Lillian Pete was disappointed last week.
She had just received a phone call that there was no funding available for her and her daughter Mavis Dennis to attend the Little People of B.C. AGM in Victoria, a convention they’ve had to skip the last couple of years due to lack of funding, she said.
Mavis, 13, was born with achodorplasia and is the first First Nation that the Little People of B.C. know of that was born with a form of dwarfism. It’s important that her story is told at this AGM, Pete says, and by going to these conventions she gets to meet others like her as well.

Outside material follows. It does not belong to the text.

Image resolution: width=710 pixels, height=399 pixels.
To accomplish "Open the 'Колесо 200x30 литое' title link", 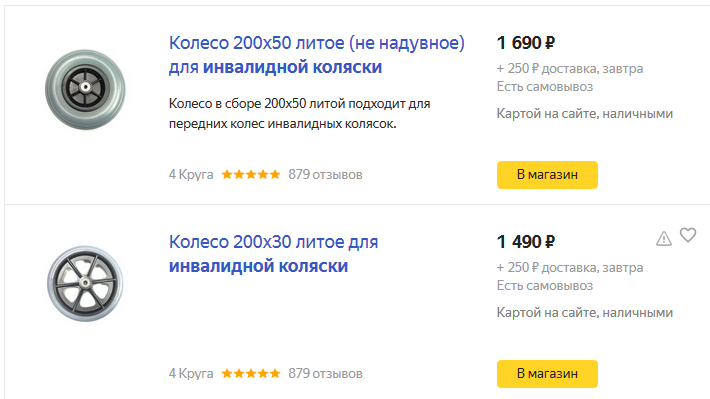I will (273, 254).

“That’s the reason I wanted her to go so she can meet others,” Pete said. “She’s a teenager now.”
The pill is all the more tough to swallow as they’ll be in Vancouver just two days before the conference begins on May 21 — it’s the ferry ride over that they can’t get funds for, or accommodations.

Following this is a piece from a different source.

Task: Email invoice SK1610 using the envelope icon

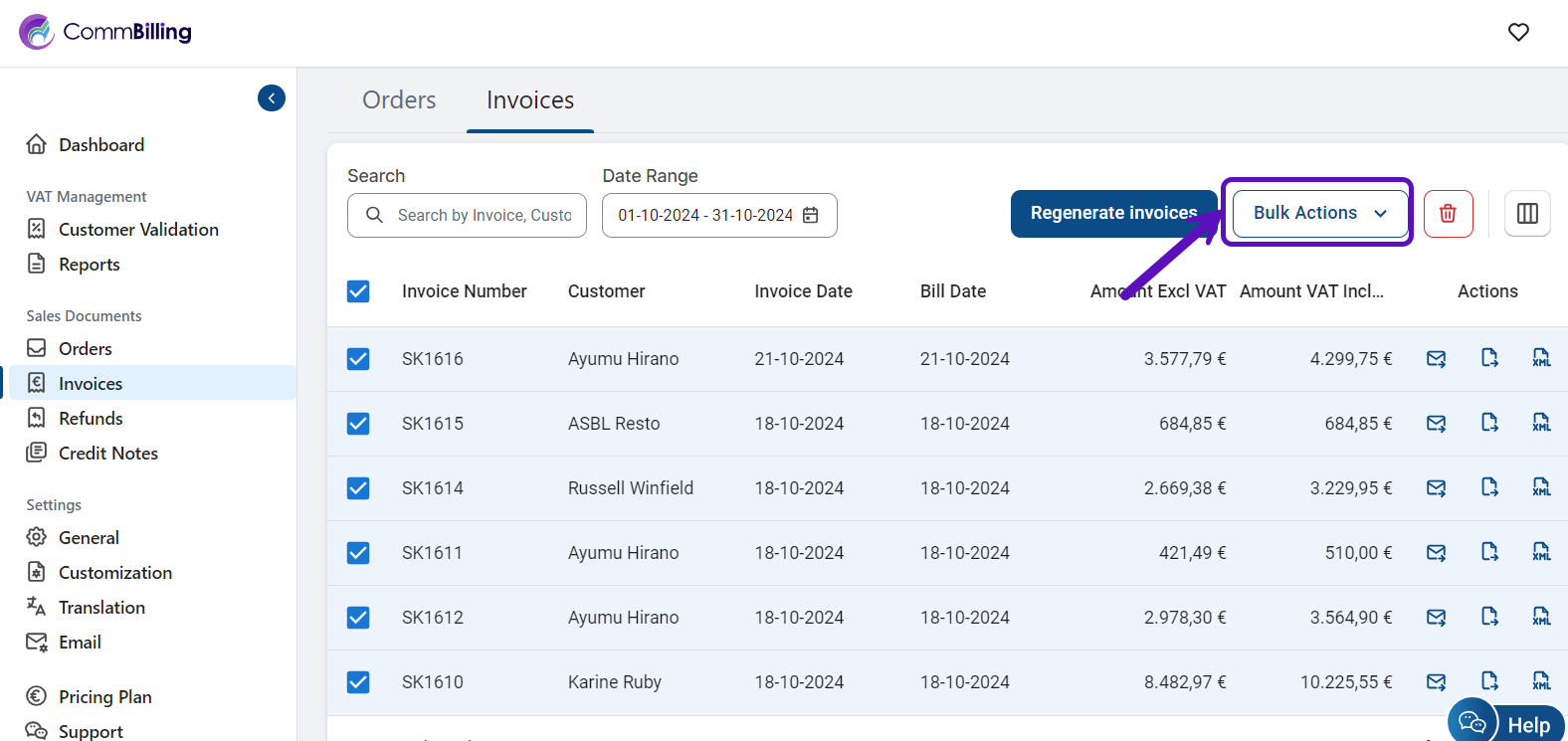Action: 1436,682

The Dze L K’ant Friendship Centre was searching for funds, but as of Friday things were looking pretty grim. It seems she’ll be missing the AGM again.
“We’ve been all over, all through town and a few places and with no results,” Pete said. “I keep running into roadblocks, into walls, I feel I have nowhere to turn.”
Funding should be there for this type of thing, Pete says, not just for Mavis but for others as well. The fact that there’s not is sort of baffling, Pete said.